No, it’s not going to kill me, but it reminds me of how far I had to come and still have to go on the road to being a truly healthy human being. I can’t entirely forget the pain of my past because those scars run so much deeper than my skin, but at least I understand myself a little bit better. I guess that’s the blessing. . .or is just a game in my mind – Carcinoma! Now I want to watch Reality Bites, because sometimes it just does, and then you put on your big girl pants, go to the surgeon and grow up . . . all over again.
Amanda, speaking about self image and our youth, middle and high school, completely relate to not feeling beautiful and comparing ourselves. It’s nice hearing you put the words down cause I don’t remember those years fondly. But I think as we age we begin to understand our own beauty. Thanks for sharing and remember that you are beautiful.

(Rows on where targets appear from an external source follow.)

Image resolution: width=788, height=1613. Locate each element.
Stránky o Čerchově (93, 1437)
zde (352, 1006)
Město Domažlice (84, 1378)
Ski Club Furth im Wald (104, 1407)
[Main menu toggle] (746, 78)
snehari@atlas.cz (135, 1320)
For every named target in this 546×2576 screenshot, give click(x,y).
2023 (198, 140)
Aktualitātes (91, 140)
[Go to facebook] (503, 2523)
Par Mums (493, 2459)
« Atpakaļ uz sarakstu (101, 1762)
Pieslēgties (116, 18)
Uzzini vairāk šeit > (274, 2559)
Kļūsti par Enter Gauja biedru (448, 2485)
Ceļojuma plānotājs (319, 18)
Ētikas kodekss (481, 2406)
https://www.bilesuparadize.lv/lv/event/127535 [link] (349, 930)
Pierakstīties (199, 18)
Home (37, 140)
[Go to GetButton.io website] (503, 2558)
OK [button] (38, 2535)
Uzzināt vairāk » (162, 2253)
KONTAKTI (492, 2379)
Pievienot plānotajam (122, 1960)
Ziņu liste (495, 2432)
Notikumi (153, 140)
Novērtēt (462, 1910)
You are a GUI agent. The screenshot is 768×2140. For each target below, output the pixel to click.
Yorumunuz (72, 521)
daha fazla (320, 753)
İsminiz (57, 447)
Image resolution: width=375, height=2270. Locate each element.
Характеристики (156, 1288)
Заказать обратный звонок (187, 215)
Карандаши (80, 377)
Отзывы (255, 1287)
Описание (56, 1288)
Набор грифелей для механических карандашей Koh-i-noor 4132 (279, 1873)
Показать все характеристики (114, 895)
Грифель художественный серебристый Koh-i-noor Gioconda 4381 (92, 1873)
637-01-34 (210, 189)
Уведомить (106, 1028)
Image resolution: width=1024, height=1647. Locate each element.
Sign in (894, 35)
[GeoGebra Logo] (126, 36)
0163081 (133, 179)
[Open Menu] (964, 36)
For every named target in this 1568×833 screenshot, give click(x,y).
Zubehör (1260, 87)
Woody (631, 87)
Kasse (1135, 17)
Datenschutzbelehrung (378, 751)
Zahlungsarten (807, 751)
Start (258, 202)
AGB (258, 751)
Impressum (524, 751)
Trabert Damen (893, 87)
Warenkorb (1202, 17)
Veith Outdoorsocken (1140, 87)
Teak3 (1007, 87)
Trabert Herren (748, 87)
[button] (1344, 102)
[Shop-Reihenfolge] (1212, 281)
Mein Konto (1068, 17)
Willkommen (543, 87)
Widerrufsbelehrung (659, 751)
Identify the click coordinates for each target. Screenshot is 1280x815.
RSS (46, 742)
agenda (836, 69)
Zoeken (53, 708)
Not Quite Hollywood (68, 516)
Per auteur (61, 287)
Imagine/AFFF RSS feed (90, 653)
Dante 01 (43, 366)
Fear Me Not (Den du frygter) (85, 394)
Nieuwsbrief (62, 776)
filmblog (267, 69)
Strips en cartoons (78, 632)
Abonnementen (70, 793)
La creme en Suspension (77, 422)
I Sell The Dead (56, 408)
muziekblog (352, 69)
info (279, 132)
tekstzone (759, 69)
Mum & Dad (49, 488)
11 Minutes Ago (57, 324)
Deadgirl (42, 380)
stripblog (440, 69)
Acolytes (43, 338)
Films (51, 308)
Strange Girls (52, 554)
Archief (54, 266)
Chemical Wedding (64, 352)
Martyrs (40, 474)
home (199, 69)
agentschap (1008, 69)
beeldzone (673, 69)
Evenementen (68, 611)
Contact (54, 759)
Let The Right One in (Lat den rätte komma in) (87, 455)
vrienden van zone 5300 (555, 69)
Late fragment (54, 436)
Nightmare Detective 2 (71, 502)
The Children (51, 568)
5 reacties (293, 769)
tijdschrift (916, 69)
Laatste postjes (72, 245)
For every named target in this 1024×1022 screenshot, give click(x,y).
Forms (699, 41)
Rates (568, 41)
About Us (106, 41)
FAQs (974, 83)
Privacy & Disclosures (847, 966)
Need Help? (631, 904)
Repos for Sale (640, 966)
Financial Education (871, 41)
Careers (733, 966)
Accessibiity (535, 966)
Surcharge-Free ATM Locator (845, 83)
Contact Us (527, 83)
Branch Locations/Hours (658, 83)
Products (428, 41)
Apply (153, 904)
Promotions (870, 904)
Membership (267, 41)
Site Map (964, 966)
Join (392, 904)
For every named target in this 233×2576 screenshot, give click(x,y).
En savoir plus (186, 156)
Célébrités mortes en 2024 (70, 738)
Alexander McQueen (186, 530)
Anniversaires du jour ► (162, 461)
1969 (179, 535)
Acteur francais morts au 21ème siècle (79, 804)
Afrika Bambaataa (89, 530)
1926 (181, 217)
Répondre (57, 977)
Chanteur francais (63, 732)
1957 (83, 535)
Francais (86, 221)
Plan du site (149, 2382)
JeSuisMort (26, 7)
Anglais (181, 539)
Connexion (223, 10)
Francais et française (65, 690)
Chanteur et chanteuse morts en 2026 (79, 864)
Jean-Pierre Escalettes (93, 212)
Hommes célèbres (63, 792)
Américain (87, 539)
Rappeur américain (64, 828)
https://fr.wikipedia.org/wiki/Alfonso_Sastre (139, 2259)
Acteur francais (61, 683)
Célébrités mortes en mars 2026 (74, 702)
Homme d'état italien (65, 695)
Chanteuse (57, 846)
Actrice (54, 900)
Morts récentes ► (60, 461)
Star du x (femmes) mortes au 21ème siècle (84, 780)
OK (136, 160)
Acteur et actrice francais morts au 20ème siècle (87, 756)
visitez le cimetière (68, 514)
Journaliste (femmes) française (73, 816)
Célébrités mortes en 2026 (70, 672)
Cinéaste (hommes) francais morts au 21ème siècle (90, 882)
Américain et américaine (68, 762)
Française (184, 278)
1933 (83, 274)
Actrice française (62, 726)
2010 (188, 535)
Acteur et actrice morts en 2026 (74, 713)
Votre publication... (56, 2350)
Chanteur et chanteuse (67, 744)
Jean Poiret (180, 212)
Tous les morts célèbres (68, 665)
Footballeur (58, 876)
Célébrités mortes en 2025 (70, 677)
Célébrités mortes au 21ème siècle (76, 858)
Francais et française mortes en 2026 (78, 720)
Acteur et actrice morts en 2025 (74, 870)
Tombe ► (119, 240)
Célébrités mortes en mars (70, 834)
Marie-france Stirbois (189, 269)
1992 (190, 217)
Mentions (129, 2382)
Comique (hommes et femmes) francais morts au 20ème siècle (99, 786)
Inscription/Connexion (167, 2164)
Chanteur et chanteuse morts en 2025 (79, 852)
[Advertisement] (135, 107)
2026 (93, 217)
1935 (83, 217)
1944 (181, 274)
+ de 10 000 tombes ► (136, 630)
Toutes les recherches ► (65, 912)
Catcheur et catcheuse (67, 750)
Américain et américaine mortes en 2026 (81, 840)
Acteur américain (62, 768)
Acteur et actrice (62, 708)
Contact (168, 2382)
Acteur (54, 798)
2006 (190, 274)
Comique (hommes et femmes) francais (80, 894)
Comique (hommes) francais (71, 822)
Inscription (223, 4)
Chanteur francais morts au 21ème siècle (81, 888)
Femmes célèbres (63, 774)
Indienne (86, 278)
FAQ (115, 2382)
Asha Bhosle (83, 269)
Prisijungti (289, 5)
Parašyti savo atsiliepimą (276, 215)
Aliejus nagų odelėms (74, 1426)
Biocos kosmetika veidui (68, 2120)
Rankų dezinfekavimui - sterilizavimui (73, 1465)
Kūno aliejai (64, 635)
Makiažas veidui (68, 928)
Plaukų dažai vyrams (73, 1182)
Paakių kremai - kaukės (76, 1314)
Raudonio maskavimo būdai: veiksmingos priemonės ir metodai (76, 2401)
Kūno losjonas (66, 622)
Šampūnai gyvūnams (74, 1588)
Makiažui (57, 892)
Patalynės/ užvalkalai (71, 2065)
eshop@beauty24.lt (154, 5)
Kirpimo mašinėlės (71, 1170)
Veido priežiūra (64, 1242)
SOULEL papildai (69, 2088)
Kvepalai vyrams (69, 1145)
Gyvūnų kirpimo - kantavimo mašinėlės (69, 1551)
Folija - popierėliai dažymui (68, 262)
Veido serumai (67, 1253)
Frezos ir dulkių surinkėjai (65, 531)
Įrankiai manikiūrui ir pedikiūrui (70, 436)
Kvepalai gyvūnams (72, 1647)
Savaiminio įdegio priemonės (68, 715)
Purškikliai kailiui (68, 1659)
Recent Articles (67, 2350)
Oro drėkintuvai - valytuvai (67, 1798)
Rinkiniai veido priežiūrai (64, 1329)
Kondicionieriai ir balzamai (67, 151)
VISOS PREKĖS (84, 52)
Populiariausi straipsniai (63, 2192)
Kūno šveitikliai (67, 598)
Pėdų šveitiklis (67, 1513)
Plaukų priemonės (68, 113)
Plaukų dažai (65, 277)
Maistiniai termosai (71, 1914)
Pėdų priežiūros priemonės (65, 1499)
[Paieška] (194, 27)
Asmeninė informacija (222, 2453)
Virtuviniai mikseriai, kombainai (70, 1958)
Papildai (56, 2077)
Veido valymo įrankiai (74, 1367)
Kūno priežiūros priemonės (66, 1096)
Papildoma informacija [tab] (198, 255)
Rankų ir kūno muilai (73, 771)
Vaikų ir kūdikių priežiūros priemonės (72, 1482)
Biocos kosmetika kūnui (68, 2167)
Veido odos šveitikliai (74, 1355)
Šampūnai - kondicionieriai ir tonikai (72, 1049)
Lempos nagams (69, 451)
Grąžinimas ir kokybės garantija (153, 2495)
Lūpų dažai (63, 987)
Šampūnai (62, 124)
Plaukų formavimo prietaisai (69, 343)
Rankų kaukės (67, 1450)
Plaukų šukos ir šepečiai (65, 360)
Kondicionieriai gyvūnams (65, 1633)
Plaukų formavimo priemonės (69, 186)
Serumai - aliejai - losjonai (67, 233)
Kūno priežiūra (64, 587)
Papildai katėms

Amanda – it’s scary how when I read your writing, it feels like you’ve pulled all those thoughts and words out of my head, heart and soul. I’ve struggled my entire life with self-esteem, thinking I was ugly and no one would want me – unless it was in a horrible way (2 attempted rapes, 1 actual rape) – and put this huge wall up between me and the world. It took a lot to finally get me into therapy, which made a huge difference, but when I got married and moved, I didn’t go back into it – then Caylen was born, and the taking care of me fell by the wayside. I have so much still left to “fix”, and to help me be healthy in more ways than one. Thank you for opening your heart and soul, you are an inspiration that is making a difference~ ❤
I had one years ago,on the top of my head.No trouble since.I hope you will be able to say the same,down the road.As for the ugly pard.I have only observed your picture,and I think you are very attractive.Also,from our association,I don’t anyone more beautiful on the insise!